### Given data ###
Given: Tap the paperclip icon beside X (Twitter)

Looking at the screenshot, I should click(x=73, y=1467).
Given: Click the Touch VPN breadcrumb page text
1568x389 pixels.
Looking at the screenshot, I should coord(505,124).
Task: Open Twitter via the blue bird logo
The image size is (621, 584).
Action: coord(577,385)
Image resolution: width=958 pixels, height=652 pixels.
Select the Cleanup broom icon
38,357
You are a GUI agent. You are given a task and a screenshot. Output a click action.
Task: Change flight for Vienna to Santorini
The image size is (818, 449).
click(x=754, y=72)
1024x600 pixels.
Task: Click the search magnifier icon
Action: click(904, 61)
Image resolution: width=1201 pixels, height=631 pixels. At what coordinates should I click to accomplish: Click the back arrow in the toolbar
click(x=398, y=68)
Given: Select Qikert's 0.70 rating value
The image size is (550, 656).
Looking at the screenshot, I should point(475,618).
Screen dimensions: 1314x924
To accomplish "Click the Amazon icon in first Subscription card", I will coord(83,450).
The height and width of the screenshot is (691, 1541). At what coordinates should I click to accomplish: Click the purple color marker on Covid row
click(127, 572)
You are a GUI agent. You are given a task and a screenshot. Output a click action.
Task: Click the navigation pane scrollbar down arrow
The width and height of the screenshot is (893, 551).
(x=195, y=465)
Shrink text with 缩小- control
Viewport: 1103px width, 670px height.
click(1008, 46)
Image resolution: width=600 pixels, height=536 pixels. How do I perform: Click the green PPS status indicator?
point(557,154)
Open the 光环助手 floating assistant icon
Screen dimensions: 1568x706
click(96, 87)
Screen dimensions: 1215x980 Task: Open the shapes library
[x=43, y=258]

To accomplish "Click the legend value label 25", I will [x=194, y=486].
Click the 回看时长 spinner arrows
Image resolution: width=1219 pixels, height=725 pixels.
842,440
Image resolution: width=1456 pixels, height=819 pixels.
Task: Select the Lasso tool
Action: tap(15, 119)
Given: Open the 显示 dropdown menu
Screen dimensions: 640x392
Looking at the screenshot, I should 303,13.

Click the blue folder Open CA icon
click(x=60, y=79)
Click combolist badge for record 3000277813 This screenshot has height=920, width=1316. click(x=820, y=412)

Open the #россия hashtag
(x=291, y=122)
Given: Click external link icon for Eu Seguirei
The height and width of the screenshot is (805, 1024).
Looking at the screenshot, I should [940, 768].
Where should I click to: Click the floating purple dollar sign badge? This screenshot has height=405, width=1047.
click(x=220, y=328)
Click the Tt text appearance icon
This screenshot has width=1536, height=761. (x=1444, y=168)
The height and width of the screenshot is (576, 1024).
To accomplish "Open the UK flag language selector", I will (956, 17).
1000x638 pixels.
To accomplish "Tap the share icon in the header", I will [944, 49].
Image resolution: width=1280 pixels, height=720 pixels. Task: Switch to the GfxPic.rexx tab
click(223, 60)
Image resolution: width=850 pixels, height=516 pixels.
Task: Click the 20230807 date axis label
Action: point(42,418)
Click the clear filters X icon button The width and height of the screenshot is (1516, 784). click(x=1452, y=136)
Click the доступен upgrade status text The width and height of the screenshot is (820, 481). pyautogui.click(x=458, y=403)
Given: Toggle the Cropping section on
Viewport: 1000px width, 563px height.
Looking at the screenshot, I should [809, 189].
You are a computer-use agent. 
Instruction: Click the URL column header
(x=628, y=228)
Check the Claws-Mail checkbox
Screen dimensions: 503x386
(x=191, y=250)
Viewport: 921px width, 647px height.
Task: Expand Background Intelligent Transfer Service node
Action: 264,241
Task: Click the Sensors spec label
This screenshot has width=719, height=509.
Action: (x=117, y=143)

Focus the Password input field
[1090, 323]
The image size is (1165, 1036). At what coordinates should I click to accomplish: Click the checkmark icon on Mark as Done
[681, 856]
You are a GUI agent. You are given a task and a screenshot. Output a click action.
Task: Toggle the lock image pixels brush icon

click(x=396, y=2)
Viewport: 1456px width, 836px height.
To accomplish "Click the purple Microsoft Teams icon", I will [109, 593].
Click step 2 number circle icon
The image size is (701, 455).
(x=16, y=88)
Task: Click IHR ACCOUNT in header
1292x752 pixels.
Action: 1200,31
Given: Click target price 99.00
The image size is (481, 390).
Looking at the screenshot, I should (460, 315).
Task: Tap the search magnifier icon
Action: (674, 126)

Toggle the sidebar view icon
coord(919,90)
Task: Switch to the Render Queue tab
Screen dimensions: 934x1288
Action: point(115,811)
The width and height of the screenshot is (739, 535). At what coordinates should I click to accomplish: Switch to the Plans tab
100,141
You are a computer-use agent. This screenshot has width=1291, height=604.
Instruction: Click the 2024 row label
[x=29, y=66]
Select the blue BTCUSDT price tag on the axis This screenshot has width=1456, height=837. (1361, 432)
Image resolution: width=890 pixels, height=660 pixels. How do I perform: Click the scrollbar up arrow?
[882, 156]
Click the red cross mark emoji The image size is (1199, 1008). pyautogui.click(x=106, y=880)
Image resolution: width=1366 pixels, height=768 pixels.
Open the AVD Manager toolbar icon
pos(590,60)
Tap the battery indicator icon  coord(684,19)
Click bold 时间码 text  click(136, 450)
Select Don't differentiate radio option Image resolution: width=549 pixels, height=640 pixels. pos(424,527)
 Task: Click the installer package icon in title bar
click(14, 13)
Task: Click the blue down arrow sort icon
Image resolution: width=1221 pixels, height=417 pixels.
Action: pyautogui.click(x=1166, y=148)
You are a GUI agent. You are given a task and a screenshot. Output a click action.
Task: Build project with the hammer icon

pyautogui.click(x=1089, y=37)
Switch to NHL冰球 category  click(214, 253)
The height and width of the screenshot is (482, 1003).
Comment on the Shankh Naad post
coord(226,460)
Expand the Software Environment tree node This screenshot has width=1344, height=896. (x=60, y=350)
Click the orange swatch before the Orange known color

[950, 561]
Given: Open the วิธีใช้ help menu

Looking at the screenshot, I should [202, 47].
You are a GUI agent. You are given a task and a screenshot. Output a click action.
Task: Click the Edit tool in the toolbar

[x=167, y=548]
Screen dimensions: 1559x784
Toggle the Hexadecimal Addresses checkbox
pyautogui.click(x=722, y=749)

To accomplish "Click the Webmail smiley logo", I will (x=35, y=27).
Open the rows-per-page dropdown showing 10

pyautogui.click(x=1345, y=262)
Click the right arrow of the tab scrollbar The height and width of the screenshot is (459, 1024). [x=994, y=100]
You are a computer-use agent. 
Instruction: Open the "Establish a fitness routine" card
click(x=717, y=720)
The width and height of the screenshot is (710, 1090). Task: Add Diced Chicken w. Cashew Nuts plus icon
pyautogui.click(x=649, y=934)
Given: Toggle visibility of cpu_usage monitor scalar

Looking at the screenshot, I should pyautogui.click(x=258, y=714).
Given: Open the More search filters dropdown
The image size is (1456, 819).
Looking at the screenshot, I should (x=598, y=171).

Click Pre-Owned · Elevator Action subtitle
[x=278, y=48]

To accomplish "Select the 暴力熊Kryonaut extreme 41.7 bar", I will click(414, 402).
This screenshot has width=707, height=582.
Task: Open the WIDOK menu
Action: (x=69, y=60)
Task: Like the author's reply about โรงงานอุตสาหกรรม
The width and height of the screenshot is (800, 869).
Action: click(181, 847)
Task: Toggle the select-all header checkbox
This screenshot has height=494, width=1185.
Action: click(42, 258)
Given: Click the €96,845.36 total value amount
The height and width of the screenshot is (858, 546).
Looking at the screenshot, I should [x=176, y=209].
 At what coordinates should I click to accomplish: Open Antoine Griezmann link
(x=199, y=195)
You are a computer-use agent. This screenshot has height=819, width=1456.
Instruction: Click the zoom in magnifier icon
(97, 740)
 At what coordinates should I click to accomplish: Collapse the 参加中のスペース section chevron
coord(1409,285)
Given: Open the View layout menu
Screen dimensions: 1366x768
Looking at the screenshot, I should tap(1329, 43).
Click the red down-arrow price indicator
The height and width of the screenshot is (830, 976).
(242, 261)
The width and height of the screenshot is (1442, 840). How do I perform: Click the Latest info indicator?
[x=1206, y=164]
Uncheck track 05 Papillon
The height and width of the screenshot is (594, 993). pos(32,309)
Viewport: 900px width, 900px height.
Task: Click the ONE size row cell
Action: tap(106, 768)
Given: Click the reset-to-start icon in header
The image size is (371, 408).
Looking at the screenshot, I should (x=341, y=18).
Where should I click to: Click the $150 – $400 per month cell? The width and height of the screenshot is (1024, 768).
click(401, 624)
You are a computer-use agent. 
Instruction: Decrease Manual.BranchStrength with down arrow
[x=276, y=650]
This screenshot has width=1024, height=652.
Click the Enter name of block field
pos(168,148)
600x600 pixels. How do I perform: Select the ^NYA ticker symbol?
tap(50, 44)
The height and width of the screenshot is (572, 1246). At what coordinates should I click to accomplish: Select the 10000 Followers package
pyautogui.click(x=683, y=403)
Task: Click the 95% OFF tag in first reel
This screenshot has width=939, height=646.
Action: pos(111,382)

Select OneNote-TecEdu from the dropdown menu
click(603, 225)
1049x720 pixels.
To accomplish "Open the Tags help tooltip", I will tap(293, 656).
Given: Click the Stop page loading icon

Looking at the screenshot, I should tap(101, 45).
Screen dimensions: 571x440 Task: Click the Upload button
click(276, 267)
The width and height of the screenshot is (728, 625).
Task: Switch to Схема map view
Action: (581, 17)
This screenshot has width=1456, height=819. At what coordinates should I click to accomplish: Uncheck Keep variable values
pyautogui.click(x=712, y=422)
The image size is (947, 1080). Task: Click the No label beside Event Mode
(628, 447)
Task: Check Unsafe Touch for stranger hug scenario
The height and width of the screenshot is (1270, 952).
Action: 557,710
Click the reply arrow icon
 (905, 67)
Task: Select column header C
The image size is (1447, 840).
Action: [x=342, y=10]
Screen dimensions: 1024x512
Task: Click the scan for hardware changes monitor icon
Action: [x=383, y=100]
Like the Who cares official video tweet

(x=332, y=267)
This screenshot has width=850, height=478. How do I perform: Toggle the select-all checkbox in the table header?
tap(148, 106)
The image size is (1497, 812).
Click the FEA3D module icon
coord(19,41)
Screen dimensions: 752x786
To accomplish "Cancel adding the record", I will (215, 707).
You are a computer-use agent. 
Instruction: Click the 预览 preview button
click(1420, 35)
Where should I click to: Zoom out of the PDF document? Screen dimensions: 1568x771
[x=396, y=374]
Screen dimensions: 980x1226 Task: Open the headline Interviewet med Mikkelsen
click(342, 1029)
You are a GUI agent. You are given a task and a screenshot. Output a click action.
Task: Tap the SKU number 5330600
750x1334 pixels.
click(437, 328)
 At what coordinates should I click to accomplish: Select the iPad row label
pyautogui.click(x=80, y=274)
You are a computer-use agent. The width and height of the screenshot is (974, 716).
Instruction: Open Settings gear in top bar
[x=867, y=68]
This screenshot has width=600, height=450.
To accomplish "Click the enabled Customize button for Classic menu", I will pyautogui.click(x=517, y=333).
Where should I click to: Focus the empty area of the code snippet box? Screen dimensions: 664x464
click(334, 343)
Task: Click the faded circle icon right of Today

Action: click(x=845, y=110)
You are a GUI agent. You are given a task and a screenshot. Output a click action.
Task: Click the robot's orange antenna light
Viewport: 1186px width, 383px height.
###
**Task statement**
Starting with the line that contains "Click the reply arrow icon" and going on through the line that contains "click(342, 1029)", write those lines out again with "image size" changed to "screenshot size" and nothing else altered.

**Answer to the exercise**
Click the reply arrow icon
 (905, 67)
Task: Select column header C
The screenshot size is (1447, 840).
Action: [x=342, y=10]
Screen dimensions: 1024x512
Task: Click the scan for hardware changes monitor icon
Action: [x=383, y=100]
Like the Who cares official video tweet

(x=332, y=267)
This screenshot has width=850, height=478. How do I perform: Toggle the select-all checkbox in the table header?
tap(148, 106)
The screenshot size is (1497, 812).
Click the FEA3D module icon
coord(19,41)
Screen dimensions: 752x786
To accomplish "Cancel adding the record", I will (215, 707).
You are a computer-use agent. 
Instruction: Click the 预览 preview button
click(1420, 35)
Where should I click to: Zoom out of the PDF document? Screen dimensions: 1568x771
[x=396, y=374]
Screen dimensions: 980x1226 Task: Open the headline Interviewet med Mikkelsen
click(342, 1029)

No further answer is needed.